Completed last September, the Fracture Reduction Evaluation of Denosumab in Osteoporosis Every 6 Months study, a large phase 3 trial of Denosumab with more than 7,000 participants, yielded impressive results. The drug was well tolerated with no major short-term side effects and showed reductions in both hip and spine fractures. Cosman believes Denosumab, administered twice per year by injection, may be available by the end of 2009. “An advantage over the bisphosphonate class is that it’s not contained in the skeleton; it completely washes out with no residual effect,” she says.

Questions remain about long-term side effects, and it will take time following the drug’s approval to determine its overall success compared with other currently available treatments. But most important to Favus “is that we may soon have another very effective drug.”

Odanacatib is not as far along as Donosumab, with its phase 3 trials just getting underway, but initial results from a phase 2b trial appear positive. In a multicenter, double-blind, randomized, placebo-controlled study in postmenopausal women with low bone mineral density, the subjects took an Odanacatib pill or a placebo once per week and found that two years later, the women who took the drug had significant gains in bone mineral density in the lumbar spine and hip. The biologic approach in this drug targets an enzyme called cathepsin K to reduce osteoclast activity.

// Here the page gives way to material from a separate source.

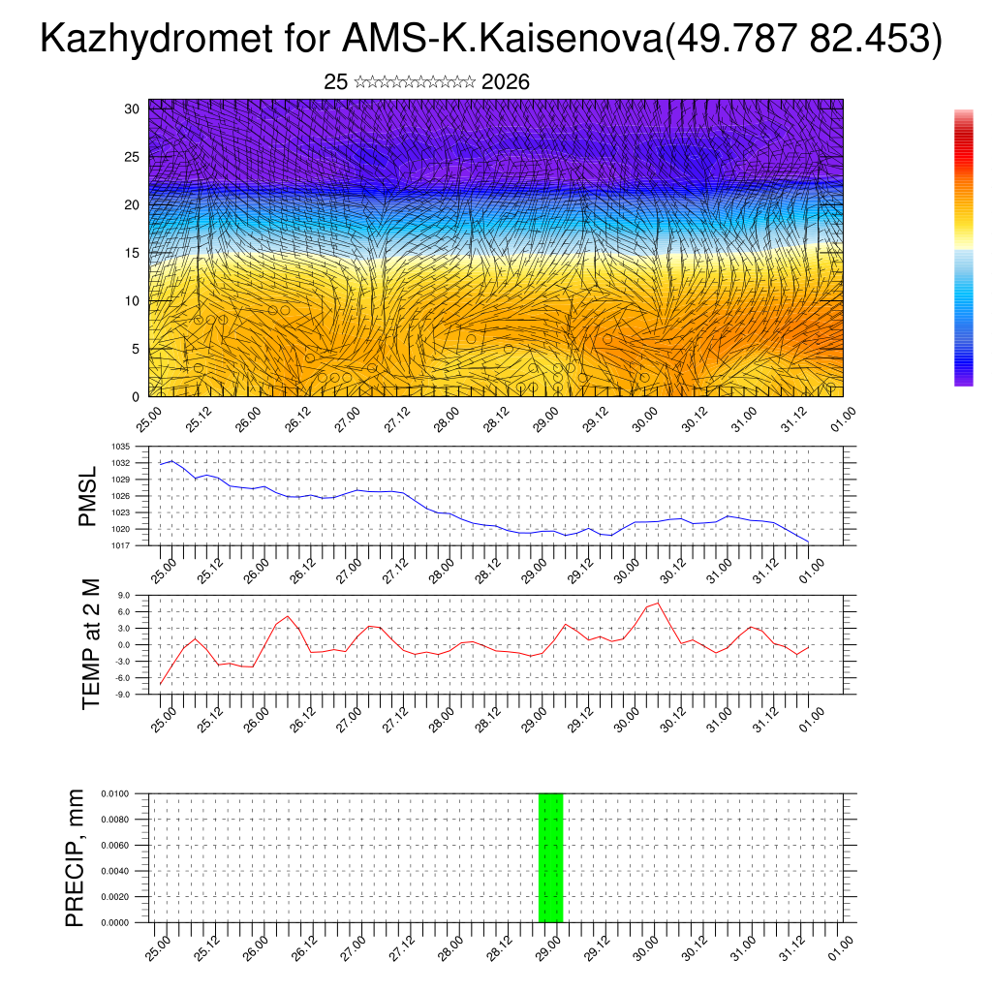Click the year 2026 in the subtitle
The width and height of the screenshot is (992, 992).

“It’ll be at least four years before you hear about the results of the phase 3 trials,” Cosman says. “At the earliest, I don’t see the drug becoming available until five years down the line.”

Awareness Remains Key
To battle the debilitating effects of the “silent thief,” experts call for greater awareness of its devastating ramifications on individuals and on a societal level. They call for more exposure in the media, along with new research for finding a cure and a push for physicians to increase diagnosis efforts.

“Efforts from the government, media, and physicians need to use a multifactorial approach to educate people about cost-effective treatments to avoid a potential disaster,” Cosman says.

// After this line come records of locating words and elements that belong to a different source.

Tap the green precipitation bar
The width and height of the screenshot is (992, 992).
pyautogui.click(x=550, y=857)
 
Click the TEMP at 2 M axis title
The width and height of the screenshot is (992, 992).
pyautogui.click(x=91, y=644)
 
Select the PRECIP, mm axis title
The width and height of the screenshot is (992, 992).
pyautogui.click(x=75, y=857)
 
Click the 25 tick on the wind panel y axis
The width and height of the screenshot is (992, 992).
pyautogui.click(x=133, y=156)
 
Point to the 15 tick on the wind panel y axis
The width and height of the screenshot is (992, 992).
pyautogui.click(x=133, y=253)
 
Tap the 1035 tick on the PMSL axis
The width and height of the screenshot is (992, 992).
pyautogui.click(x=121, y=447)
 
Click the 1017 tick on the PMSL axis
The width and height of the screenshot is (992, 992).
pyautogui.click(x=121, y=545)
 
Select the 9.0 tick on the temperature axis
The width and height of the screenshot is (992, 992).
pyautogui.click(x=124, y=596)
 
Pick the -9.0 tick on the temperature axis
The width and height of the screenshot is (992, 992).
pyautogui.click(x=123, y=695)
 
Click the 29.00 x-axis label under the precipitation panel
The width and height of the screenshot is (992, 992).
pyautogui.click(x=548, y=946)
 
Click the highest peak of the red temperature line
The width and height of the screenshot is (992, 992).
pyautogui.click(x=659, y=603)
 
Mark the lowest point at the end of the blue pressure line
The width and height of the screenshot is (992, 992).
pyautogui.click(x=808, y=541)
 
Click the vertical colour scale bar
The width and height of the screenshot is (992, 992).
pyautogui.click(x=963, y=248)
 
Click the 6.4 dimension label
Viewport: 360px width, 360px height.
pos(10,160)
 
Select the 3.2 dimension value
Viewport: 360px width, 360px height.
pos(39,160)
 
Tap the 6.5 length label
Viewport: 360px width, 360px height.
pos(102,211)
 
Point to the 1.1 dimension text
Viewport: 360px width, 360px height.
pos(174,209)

A bone scan, an improved diet, a fall-prevention exercise class, dietary supplements such as vitamin D and calcium, and one or a combination of prescription drugs are far less expensive than treating a potentially debilitating or even fatal fracture.

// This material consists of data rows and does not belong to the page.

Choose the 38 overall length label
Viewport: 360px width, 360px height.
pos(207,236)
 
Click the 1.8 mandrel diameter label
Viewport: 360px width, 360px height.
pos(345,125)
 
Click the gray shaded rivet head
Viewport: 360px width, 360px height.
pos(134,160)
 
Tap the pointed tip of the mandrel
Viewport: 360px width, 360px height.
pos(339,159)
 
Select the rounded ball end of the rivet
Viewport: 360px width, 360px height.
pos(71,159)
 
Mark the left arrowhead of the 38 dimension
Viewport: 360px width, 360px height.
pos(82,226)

— Athan Bezaitis, MA, is a freelance writer based in southern California.

 

All the Rage in Europe
Strontium ranelate, a compound of the chemical element strontium, is a popular osteoporosis treatment marketed as Protelos or Protos in the European Union. It is currently unavailable as an osteoporosis drug in the United States.

“It is a novel option, working both at the bone breakdown and bone-building cells,” says Joanna Davies, MD, director of The Osteoporosis Center of Los Angeles. “Presently, it is available as a nutraceutical in the U.S., but those who work in the field would prefer that people await the scientific data. We have been fooled in the past by fluoride, which increased bone density but caused the bone to be brittle and more prone to fractures.”

Murray Favus, MD, of the University of Chicago Medical Center, would like to see strontium ranelate given a trial in the United States but doubts it will happen because of expensive trial costs that could lead to companies sharing profits.

“Strontium is an element, so anybody can make it; it’s cheap and not hard to purify. Most drugs need to have a financial aspect. The government doesn’t support drug advancement in this country; the pharmaceutical companies do,” he says.